= Pat Bond (Eulenspiegel Society) =

American BDSM pioneer (1926–2021)

Pat Bond, born Walter Allen Campbell (May 24, 1926 – February 13, 2021) was an American BDSM pioneer, known for cofounding The Eulenspiegel Society, the first BDSM organization in the United States. In 1971, as a 44-year-old working as a music teacher, Bond and Fran Nowve (who used the name Terry Kolb) founded The Eulenspiegel Society in New York City as an informal association and support group for masochists; sadists joined shortly after in that same year.

Bond had placed an ad in Screw magazine in December 1970, reading:

"Masochist? Happy? Is it curable? Does psychiatry help? Is a satisfactory life-style possible? There’s women’s lib, black lib, gay lib, etc. Isn’t it time we put something together?"

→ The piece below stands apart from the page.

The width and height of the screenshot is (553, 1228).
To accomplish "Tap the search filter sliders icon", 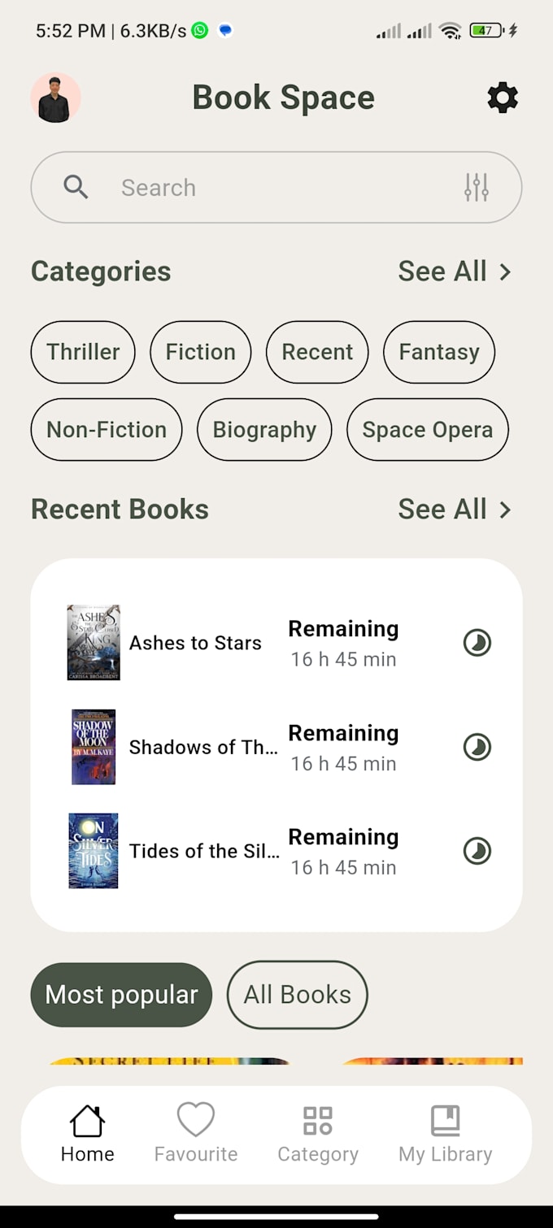I will 477,188.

The ad also ran in the East Village Other. Fran Nowve, using the name Terry Kolb, was the first person to answer the ad. Bond and Nowve began The Eulenspiegel Society in 1971, and Nowve came up with its name.

In 1992, Bond received the Steve Maidhof Award for National or International Work from the National Leather Association International.

Together with Nowve, Bond was inducted into the Leather Hall of Fame in 2015.

He died on February 13, 2021, at the age of 94.